Article:
The RSA encryption algorithm is an asymmetric encryption algorithm widely used in public-key cryptography and electronic commerce. RSA was proposed in 1977 at the Massachusetts Institute of Technology (MIT) by Ron Rivest, Adi Shamir, and Leonard Adleman. RSA is the combination of the first letters of their surnames.

The security of the RSA algorithm is based on the mathematical difficulty of large integer factorization: multiplying two large prime numbers together is easy, but factoring their product back into the original primes is computationally extremely difficult. This one-way trapdoor function property makes RSA one of the earliest practical public-key encryption systems and the most widely used asymmetric encryption algorithm to date.

Core Principles

Large Integer Factorization Difficulty

The difficulty of factoring extremely large integers determines the reliability of the RSA algorithm. In other words, the harder it is to factor an extremely large integer, the more reliable RSA is. Factoring large integers is an extremely difficult task. Currently, aside from brute force, no other effective method has been discovered.

Mathematical Foundation

The RSA algorithm is based on the following mathematical facts: 1. Choosing two large prime numbers p and q is easy 2. Computing their product N = p x q is easy 3. But factoring N back into p and q is extremely difficult 4. Euler's totient function phi(N) = (p-1)(q-1) is key to key generation

Key Generation

Generation Steps:

  1. Choose primes: Prepare two coprime numbers p and q. These two numbers cannot be too small, as that would make them easy to break
  2. Compute modulus: Multiply p by q to get N. If the coprimes p and q are sufficiently large, then given current computing technology and other tools, it remains infeasible to factor N back into p and q
  3. Compute Euler's totient function: phi(N) = (p-1)(q-1)

Material provided:
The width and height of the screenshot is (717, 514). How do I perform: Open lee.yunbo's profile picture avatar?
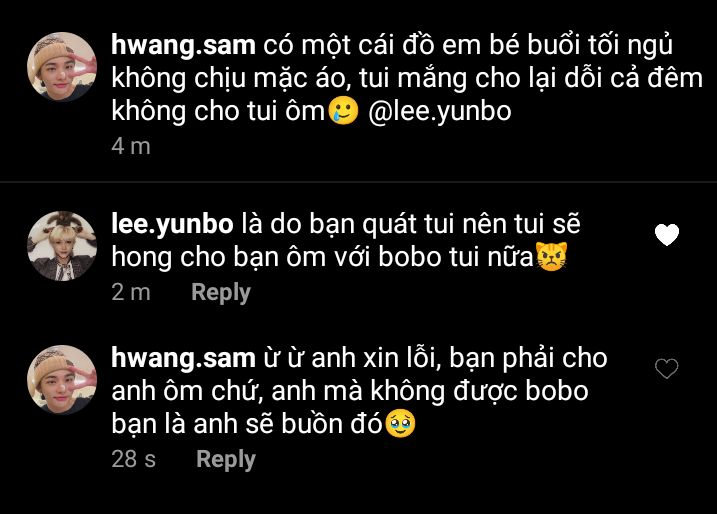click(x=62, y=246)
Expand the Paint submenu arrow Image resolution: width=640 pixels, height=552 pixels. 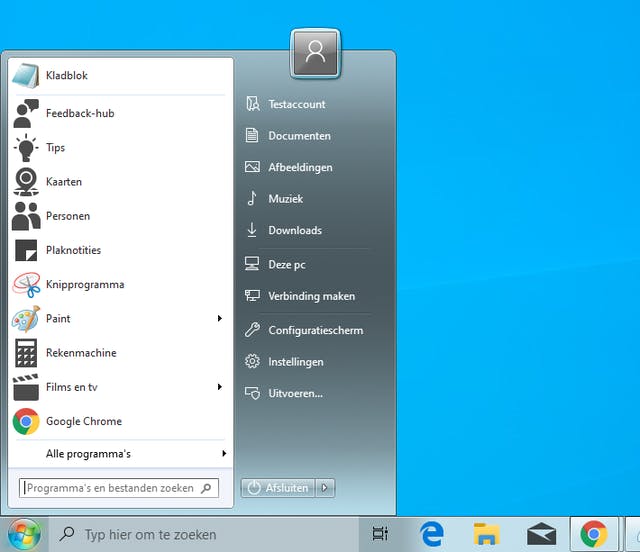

Task: According to the RSA article, in what year and at which institution was RSA proposed? The data is unrelated to the RSA article.

Exercise answer: In 1977, at the Massachusetts Institute of Technology (MIT).